Why TPP Threatens To Undermine One Of The Fundamental Principles Of Science
from the and-that's-a-fact dept
Last week, we wrote that among the final obstacles to completing the TPP agreement was the issue of enhanced protection for drugs. More specifically, the fight is over an important new class of medicines called “biologics,” which are produced from living organisms, and tend to be more complex and expensive to devise. The Conversation has a good feature looking at this issue in more detail. The central problem with biologics in TPP is “data exclusivity,” which the article explains as follows:
Data exclusivity refers to the protection of clinical trial data submitted to regulatory agencies from use by competitors. It’s a different type of monopoly protection to patents. While a product is covered by data exclusivity, manufacturers of cheaper follow-on versions of the product can’t rely on the clinical trial data produced by the originator of the drug to support the marketing approval of their product.
Section 25a of Australia’s Therapeutic Goods Act provides for five years of data exclusivity for all medicines. It makes no distinction between biologics and other drugs. Data exclusivity provides an absolute monopoly that, unlike a patent, can’t be revoked or challenged in court.
As that makes clear, data exclusivity is a kind of super-patent in that it can’t be challenged or revoked: if a drug company has run clinical trials to establish the safety of its new drug, it has an absolute and irrevocable monopoly on the use of that data — for five years in the case of Australia, Chile, Singapore and New Zealand. This is obviously an incredibly powerful form of monopoly, so perhaps it’s no surprise that US pharmaceutical companies want TPP to require signatories to grant an even longer period — 12 years of data exclusivity — for biologics.
That’s useful for them, because even after drug patents have expired, and generic manufacturers can theoretically offer the same products without paying licensing fees, there remains the barrier of clinical testing. If the generic manufacturers can’t point to the original clinical trials as proof that the drug is safe, they will need to carry out their own, which will take time and cost money. In practice, they are more likely to wait until the period of data exclusivity is over, effectively extending the original manufacturer’s monopoly beyond that provided by patents alone.
So what? You might ask. Surely it’s only fair that generic manufacturers cannot piggy-back on the work of the original drug companies? Although that argument sounds plausible, it overlooks the fact that what clinical trials produce is safety data about a drug, which is simply a certain kind of scientific fact concerning a particular complex compound, as unchanging as all its other features. It is not something that depends on the ingenuity of the person measuring it, because it represents intrinsic information about a substance. Granting data exclusivity is thus nothing less than giving a monopoly on knowledge itself, since it forbids any other company from being able to use that newly-established scientific fact.

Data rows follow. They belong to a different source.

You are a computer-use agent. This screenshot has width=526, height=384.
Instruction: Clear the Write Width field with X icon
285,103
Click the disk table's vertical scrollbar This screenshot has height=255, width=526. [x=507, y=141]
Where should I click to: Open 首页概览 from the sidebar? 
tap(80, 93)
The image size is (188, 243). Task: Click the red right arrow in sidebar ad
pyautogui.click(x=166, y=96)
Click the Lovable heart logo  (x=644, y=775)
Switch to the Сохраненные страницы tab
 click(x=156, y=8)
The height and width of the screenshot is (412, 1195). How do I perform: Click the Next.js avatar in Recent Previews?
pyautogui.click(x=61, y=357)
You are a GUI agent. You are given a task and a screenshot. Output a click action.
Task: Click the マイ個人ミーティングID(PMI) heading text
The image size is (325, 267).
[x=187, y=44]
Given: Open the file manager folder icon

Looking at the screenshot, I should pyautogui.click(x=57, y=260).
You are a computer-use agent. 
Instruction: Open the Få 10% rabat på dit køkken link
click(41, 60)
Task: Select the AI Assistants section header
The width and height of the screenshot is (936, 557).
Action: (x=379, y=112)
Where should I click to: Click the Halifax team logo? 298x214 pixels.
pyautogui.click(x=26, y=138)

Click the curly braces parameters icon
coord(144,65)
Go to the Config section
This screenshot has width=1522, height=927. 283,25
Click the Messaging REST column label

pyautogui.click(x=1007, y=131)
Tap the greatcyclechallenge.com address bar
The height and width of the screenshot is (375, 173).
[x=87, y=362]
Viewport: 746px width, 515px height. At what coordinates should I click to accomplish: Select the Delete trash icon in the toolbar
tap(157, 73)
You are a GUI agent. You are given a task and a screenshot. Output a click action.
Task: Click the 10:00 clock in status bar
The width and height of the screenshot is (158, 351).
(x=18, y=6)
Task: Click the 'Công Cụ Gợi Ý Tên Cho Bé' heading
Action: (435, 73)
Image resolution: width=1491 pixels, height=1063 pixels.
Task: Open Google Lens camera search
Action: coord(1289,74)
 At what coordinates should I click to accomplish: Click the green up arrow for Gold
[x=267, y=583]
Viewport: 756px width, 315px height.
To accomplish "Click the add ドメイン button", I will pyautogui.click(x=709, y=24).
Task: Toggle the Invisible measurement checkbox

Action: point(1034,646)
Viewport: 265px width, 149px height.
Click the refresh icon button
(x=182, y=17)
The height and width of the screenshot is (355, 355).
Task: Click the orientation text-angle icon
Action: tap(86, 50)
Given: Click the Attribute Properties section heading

That is a profoundly retrogressive step. Although dressed up in terms of fairness and recouping investments, the very notion of data exclusivity is an attack on the key idea that no one can own a scientific fact, and that science advances by building on existing knowledge. Arguments about whether the length of that monopoly should be five, eight or even twelve years, are not just pointless, they are pernicious, because any of them would lock the TPP countries into a system that allows basic facts to be owned, and would forbid them from exiting from it. The only acceptable length for data exclusivity is zero years; anything longer turns TPP into an attack on science itself.